In terms of PCB fabrication, RF/microwave technology is the assemblage of PCB features (traces), dielectrics and spaces designed to function precisely at very short wavelengths/high frequency. In short, extremely tightly controlled conductor widths, thicknesses, copper roughness and dielectric thickness, dielectric constant at a suitably low loss tangent to allow controlled performance at elevated frequency.
Microwave typically refers to operation between 300MHz to 300GHz. But in general, it is an operation in the analog realm at frequencies affecting and or capable of reacting with common dielectric materials. In application, it can be used for anything, but is often utilized for transmission of signals across a space.

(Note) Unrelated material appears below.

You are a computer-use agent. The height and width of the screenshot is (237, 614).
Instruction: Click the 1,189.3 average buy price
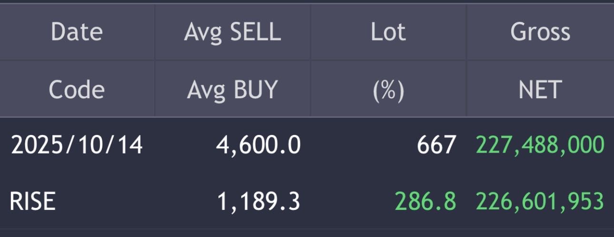pos(258,202)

As new products are being developed, the need for RF/microwave is taking off due to the advent of wireless communication and data transmission. What has changed in the world to make this a growing technology? The freedom of connectivity and interconnectivity without wires. Wireless is in. Look around you. The new iPhones, for example, don’t even have a plug-in socket for ear buds—they’ve gone wireless. Been to a rock concert lately? Did you wonder where the wires have gone? That’s gone wireless. Pairing your phone to your car radio…wireless. Your printer is now wireless, as are so many other devices. All of them are wireless due to RF/microwave technology. That Bluetooth thing? That’s just another word for wireless. Get the idea? That’s why this technology is in such demand. And we’re just getting started.

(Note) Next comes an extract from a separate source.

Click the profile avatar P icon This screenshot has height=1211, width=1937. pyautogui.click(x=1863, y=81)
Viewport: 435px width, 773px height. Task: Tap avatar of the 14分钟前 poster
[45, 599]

And so, you ask, “If we’re just getting started, where are we going with this? How about the future of this technology? Where is it going tomorrow?” I’m far from an industry expert on forecasting future trends, but in general, we can be assured that the future will have an even greater level of connectivity—either peer-to-peer or systems-integrated. This will require the technology and/or infrastructure to support this. I have had discussions with groups interested in expanding the use of RF/MW into intelligent heating and process solutions. Taking what is now a relatively simple technology operating a fixed frequency or band of frequencies and intelligently altering either the frequency or phase to make it act upon materials. It is a very interesting concept.
It should also be noted that there are two somewhat similar, yet divergent technologies developing: the RF and microwave frequency applications, and high-speed data transmission operating almost exclusively in the digital realm. With the advent of the extremely high data rates, as opposed to frequencies, there are becoming many similar requirements between the analog and digital realm when it comes to dielectric loss, consistency and conductor shape and impedance. Then the two diverge when it comes to other aspects. Becoming expert at one can aid in the ability to manufacture products for the other with slightly different critical attributes.
When it comes to designing and fabricating RF/microwave boards there are several things to take into consideration. I feel like a broken record since I say this so often, but involvement of your fabricator’s application engineering resource is key. The earlier the better. Ask as many questions as possible. Try to learn what gives him trouble or more to the point, what represents increased risk. Sometimes this can be a combination of certain technologies within the same design. There may be many things that contribute to this, but they all add to decreased yield and/or performance and ultimately increased cost.
Then when fabricating RF/microwave boards, you first need to understand the application thoroughly. Therefore, direct communication with the design engineers at the conceptual stage is so important. Continuing this work with the board level designers to completely understand all the critical aspects which could have a significant impact on various performance criteria important to the function of the product. In short, understanding exactly what we can do to ensure that the functional design parameters are met. This can be quite complex when factoring in all the various aspects affecting circuit performance: line width, height, position and co-positional relationships, circuit roughness, surface finish, finish thickness, via size, via plating thickness, surface planarity of mixed plating’s or surface finishes. There are also significant differences between normal laminates and those used to produce RF/MW PCBs, the biggest one being the stability or the lack of reaction at higher frequency. If a material reacts at a higher frequency it will tend to absorb or distort the signals in close proximity.
I’ll end by saying one more time that the relationship, or shall we say partnership, between the vendor and the customers—especially that relationship between the designer and the fabricator—cannot be stressed enough. To build a great RF/MW product the fabricator must have a complete and thorough understanding of how this product is going to be used. This is critical.
John Bushie is ASC's application engineering manager and a process engineering specialist.